Sonderbares geschieht auf dem Wüstenplateau des dünn besiedelten Culberson County im Westen von Texas. In der abgelegenen Ecke der USA erhebt sich über kargem Land eine Bergkette mit dem Namen Sierra Diablo Mountain Range - kahl, schroff, abweisend.
Ein Uhrwerk für alle Zeiten? Mindestens 10.000 Jahre lang soll die Mechanik funktionieren, wünschen sich die Gründer der "Long Now Foundation. Das hier abgebildete erste Modell wird derzeit überarbeitet.
(Foto: Rolfe Horn)Ausgerechnet in dieser Gegend soll nun ein einzigartiges Monument errichtet werden. Es soll noch präsent sein, wenn die meisten der heute lebenden Menschen längst vergessen sind - in 10.000 Jahren. Mehr noch: Die ganze Zeit hindurch soll das Denkmal präzise und pausenlos ticken. Eine siebzig Meter hohe Uhr wird errichtet, mit einem gigantischen Pendel, tonnenschweren Gewichten, einem überdimensionalen Ziffernblatt und Zahnrädern mit zweieinhalb Metern Durchmesser. (mehr auf 10000yearclock.net)

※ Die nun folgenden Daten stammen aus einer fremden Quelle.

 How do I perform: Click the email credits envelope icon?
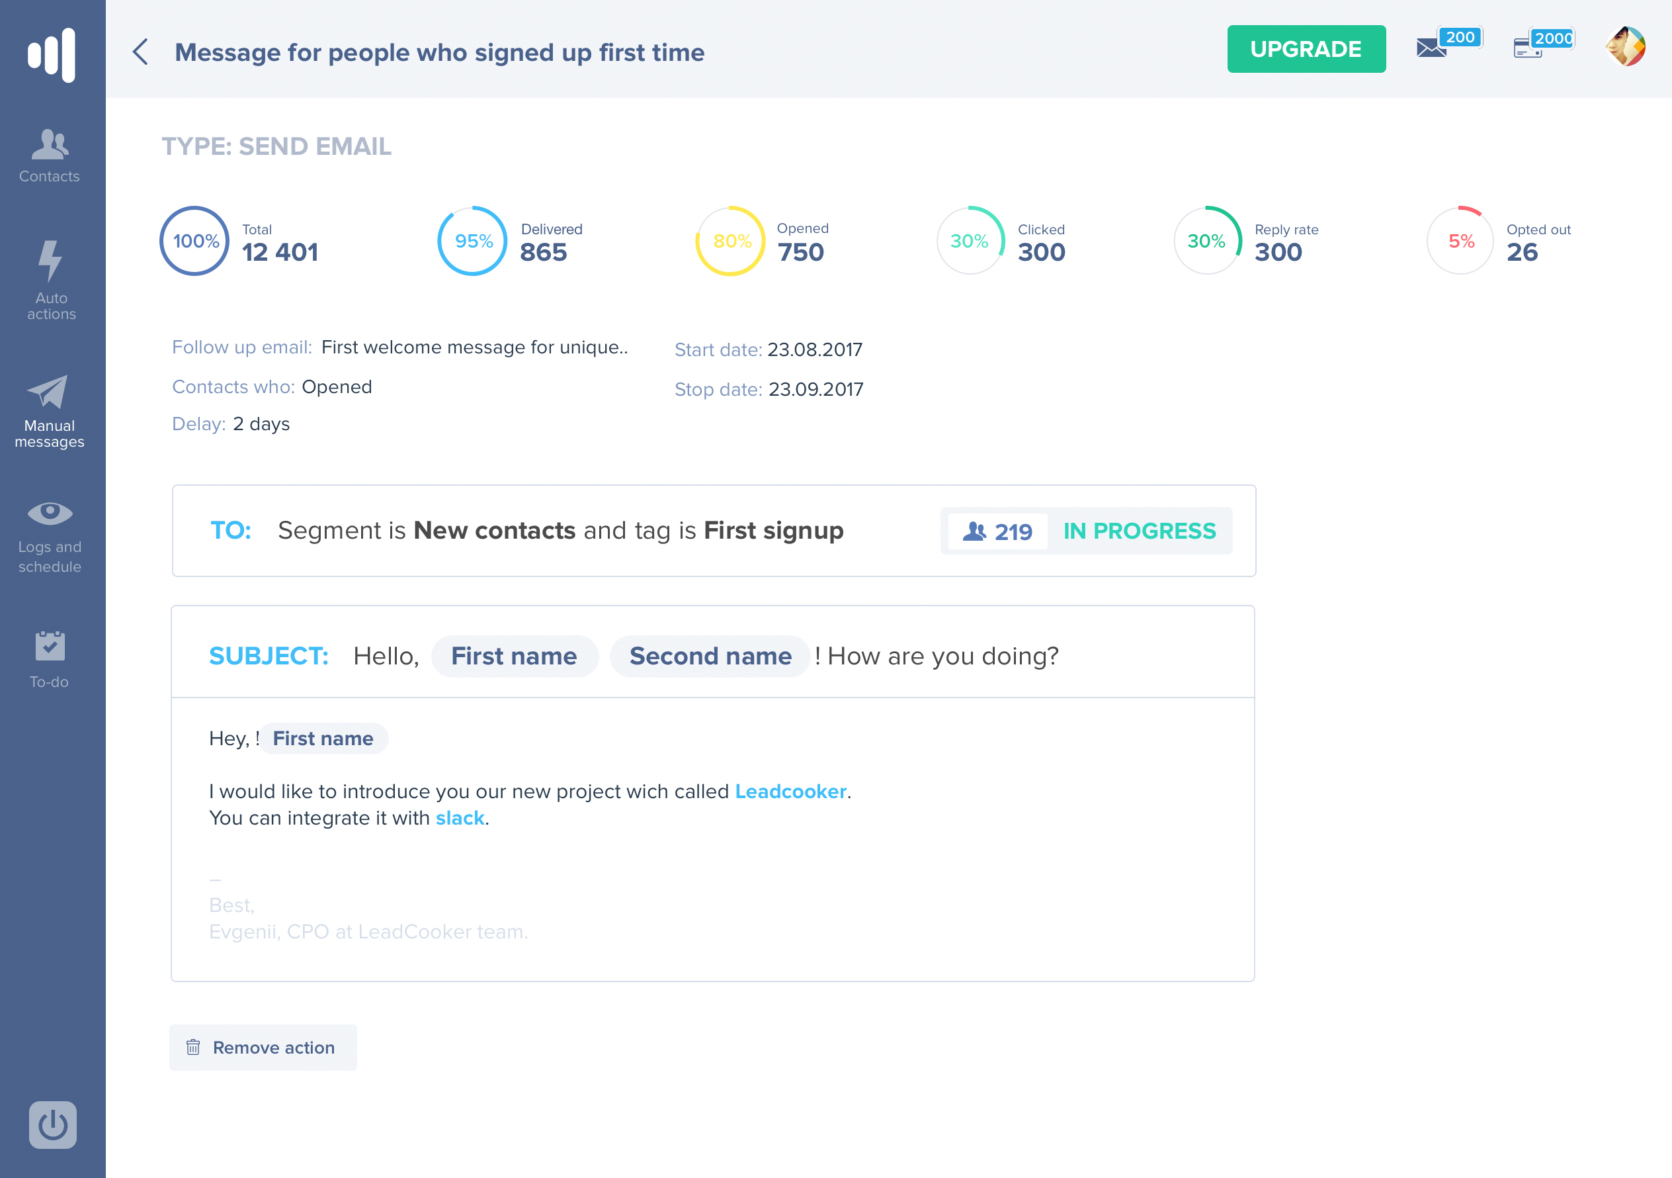1432,48
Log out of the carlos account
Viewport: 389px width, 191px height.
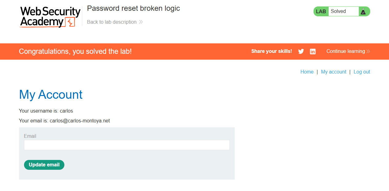(362, 72)
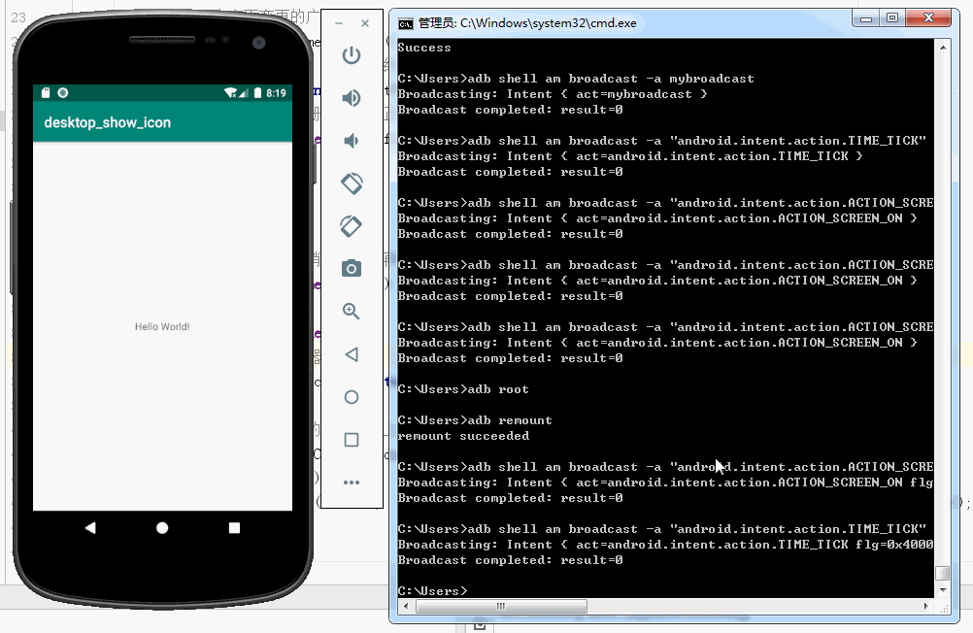Click the vertical scrollbar down arrow
973x633 pixels.
tap(942, 589)
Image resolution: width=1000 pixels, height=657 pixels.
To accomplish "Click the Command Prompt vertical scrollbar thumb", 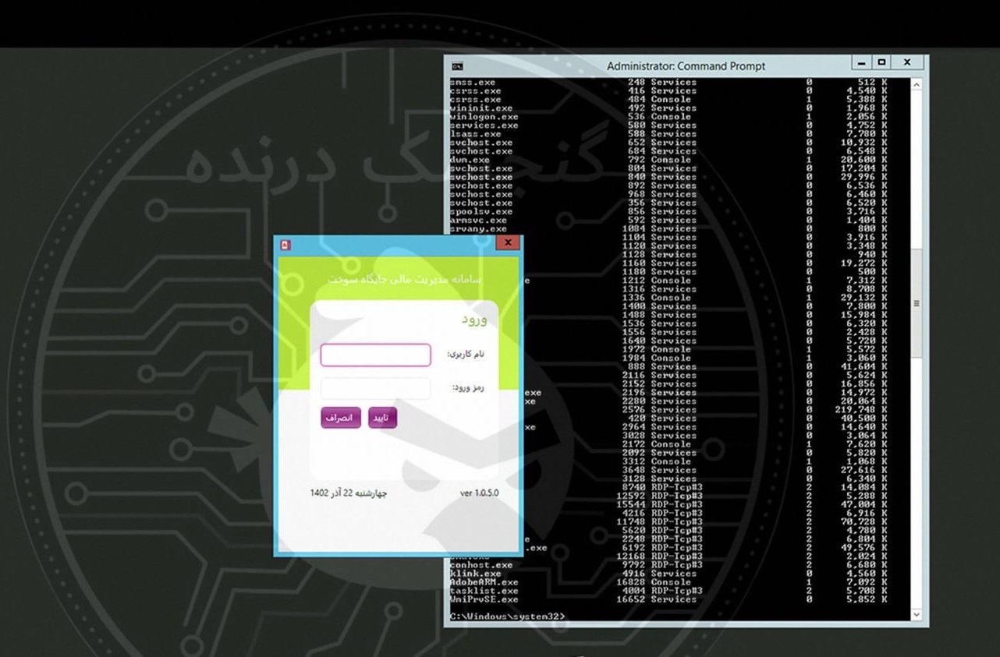I will 917,304.
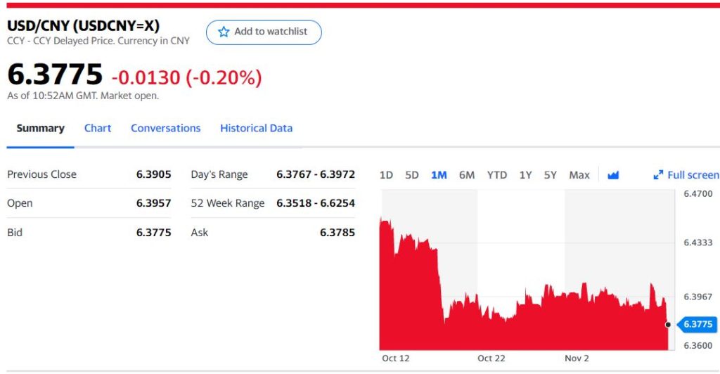Select the Summary tab
The image size is (720, 374).
(x=40, y=128)
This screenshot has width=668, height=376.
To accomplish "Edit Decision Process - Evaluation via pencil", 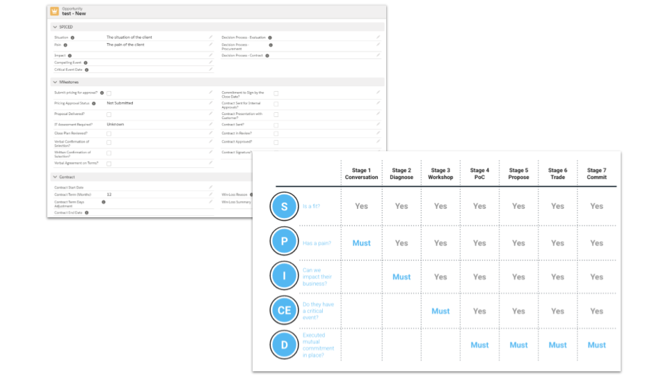I will click(379, 37).
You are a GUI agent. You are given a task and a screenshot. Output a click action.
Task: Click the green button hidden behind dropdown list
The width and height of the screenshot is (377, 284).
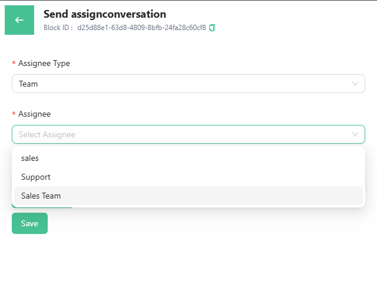pyautogui.click(x=42, y=207)
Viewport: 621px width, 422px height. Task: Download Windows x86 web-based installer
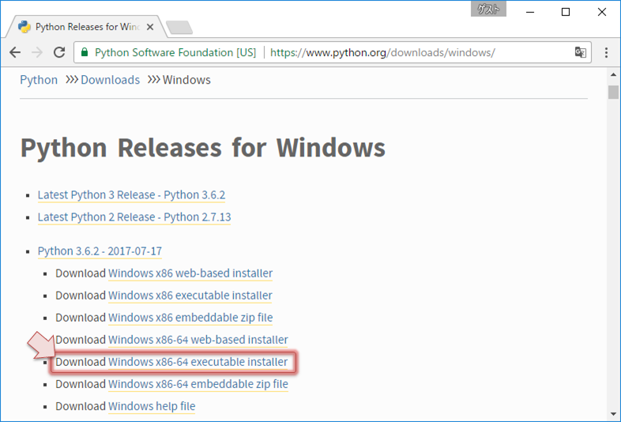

Es geht dabei nicht nur um eine verrückte Idee. Der Ewigkeitschronometer wird bereits gebaut - mitten in den Berg hinein. Bauarbeiter am Fuße der Sierra Diablo Range treiben bereits einen Stollen in den Fels; er bildet künftig den Eingang zu dem Zeitmesser. Von dem darüber liegenden Grat aus wird demnächst eine automatische Steinsäge eine Wendeltreppe in das Gestein fräsen, die eines Tages Besucher um die Uhr herumführen soll, die dann das mechanische Wunderwerk Stufe für Stufe erkunden können.
Der steinige Boden, auf dem die Uhr entsteht, gehört Jeff Bezos, dem amerikanischen Milliardär und Gründer des Online-Kaufhauses Amazon. 42 Millionen Dollar - und wahrscheinlich mehr - stellt er für dieses Uhrmonument zur Verfügung, "bis es fertiggestellt ist", wie er sagt. Doch der kostspielige Einfall stammt nicht von ihm, der verdankt sich dem Erfinder Danny Hillis, derzeit Chef der Entwicklungsfirma "Applied Minds" in Los Angeles. Hillis baute in den 1980er-Jahren die ersten massiven Parallelrechner, damals die schnellsten Computer der Welt.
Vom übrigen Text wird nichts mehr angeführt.